Un Dilema Personal con la Rectitud
He incorporado una gran dosis de obligaciones autoimpuestas en mi vida diaria y me resulta imposible pensar en actuar con picardía. La culpa y un súper-yo descomunal me lo prohíben. Ejemplos sencillos de esto podrían ser situaciones como cuando no me cobraron una botella de agua en un restaurante y, por supuesto, se los informé. Me lo agradecieron y, como gesto de cortesía -quizás pensando “qué ingenuo”-, me la descontaron. De igual manera, si en el supermercado de la esquina me fían y me quedo corto por un peso, regreso enseguida para saldar mi deuda. Esto es honestidad llevada al extremo.
La Publicidad de la Picardía vs. Cumplir las Normas
No me parece incorrecto seguir este camino. ¿Por qué a menudo se celebra el ingenio oportunista en lugar de las normas de convivencia que fomentan la confianza mutua? El inconveniente surge cuando esta necesidad de rectitud se lleva al extremo.
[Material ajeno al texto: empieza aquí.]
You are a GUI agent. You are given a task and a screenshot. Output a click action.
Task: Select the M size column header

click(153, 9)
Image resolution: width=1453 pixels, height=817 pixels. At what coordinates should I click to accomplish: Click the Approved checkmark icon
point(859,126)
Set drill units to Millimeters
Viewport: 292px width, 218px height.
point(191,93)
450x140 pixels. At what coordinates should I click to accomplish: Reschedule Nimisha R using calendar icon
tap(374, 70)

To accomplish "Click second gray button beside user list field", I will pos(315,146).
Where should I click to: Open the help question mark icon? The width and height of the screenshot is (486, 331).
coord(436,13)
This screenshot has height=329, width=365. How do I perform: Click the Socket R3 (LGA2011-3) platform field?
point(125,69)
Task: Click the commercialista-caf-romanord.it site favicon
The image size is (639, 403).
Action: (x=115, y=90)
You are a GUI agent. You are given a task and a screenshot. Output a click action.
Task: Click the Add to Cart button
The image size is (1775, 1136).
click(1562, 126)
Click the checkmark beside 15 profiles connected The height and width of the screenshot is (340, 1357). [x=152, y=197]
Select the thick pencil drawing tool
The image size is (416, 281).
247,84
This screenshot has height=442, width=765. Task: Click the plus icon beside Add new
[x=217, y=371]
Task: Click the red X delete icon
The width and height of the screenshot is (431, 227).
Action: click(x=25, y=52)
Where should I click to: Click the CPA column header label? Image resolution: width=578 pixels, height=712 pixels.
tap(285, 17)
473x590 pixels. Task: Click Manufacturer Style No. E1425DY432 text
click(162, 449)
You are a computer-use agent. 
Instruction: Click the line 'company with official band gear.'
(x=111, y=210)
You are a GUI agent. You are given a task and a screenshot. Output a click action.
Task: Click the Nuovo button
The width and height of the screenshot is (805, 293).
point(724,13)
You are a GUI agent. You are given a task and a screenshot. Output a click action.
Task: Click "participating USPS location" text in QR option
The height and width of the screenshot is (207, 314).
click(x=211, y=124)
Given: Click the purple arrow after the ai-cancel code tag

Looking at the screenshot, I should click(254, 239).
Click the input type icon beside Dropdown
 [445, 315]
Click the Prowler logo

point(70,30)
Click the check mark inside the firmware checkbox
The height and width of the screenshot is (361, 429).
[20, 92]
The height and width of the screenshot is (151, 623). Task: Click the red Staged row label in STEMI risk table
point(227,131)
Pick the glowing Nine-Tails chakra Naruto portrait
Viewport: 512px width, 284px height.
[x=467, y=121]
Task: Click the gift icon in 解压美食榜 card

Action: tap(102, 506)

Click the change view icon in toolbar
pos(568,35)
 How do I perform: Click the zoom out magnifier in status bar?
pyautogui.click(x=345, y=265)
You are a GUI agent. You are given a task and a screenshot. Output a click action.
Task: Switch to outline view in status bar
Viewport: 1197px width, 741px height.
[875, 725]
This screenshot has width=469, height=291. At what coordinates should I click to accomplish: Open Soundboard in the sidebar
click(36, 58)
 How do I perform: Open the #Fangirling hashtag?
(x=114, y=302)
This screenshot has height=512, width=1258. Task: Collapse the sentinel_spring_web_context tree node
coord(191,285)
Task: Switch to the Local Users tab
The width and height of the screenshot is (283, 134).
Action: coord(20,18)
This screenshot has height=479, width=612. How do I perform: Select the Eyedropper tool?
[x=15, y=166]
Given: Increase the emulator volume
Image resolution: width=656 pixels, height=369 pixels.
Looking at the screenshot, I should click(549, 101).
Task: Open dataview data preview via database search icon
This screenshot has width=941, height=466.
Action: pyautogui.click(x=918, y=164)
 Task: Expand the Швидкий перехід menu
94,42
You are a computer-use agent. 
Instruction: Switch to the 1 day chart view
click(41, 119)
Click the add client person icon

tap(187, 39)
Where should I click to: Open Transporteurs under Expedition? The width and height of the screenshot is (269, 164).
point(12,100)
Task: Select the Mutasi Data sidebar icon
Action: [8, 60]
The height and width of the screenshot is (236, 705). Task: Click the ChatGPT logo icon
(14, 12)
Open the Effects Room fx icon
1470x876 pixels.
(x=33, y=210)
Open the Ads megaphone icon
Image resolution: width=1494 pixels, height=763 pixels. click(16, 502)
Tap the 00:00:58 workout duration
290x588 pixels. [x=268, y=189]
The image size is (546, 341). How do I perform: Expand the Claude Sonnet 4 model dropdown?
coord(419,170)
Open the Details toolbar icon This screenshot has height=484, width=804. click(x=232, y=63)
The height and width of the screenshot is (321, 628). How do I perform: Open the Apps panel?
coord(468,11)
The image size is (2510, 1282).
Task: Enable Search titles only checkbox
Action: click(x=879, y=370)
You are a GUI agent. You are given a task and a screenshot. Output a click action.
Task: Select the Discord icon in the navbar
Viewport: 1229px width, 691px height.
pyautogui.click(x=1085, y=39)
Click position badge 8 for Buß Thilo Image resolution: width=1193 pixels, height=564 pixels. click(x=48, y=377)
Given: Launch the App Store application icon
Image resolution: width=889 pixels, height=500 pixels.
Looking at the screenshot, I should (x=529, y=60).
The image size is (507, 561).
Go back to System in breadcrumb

Por ejemplo, nunca se me pasaría por la mente abonar las expensas fuera de término. En una ocasión, al pagar el recibo del gas después del primer plazo, me sentí como si hubiera cometido un pecado imperdonable. Ser íntegro es esencial, claro, pero a veces exagero y siento que un pequeño fallo es un error enorme.
La Influencia Familiar en la Ética Personal
Tal vez mi crianza influya en esto: cualquier cosa era perdonable, excepto quedarse con un vuelto, algo que nadie consideraba. No por temor a las consecuencias, sino simplemente porque no se hacía, sin más. Recuerdo a mi abuelo, ya con problemas de visión, manteniendo una carpeta ordenada con las facturas pagadas. En esos tiempos, uno era culpable a menos que mostrara el sello del banco, incluso años después.
La Picardía en Contextos Diferentes
Es curioso cómo mucha gente que no se atrevería a actuar con picardía en su entorno habitual, lo hace en otros lugares. Parece que con los distintos, todo vale. Tal vez porque, al considerarnos los mejores, sentimos que podemos aprovechar la ingenuidad de los demás. Sin embargo, el problema no radica en el ahorro de una pequeña cantidad, sino en demostrar que podemos ser más astutos. Expresado así, no suena tan mal, pero si reflexionamos sobre la intención de aprovecharse de otros, ahí surge el conflicto. Es importante profundizar en esto: el perdedor no es solo el supuesto perjudicado, sino también uno mismo. Adelantar por el arcén, amigos, deja un regusto amargo.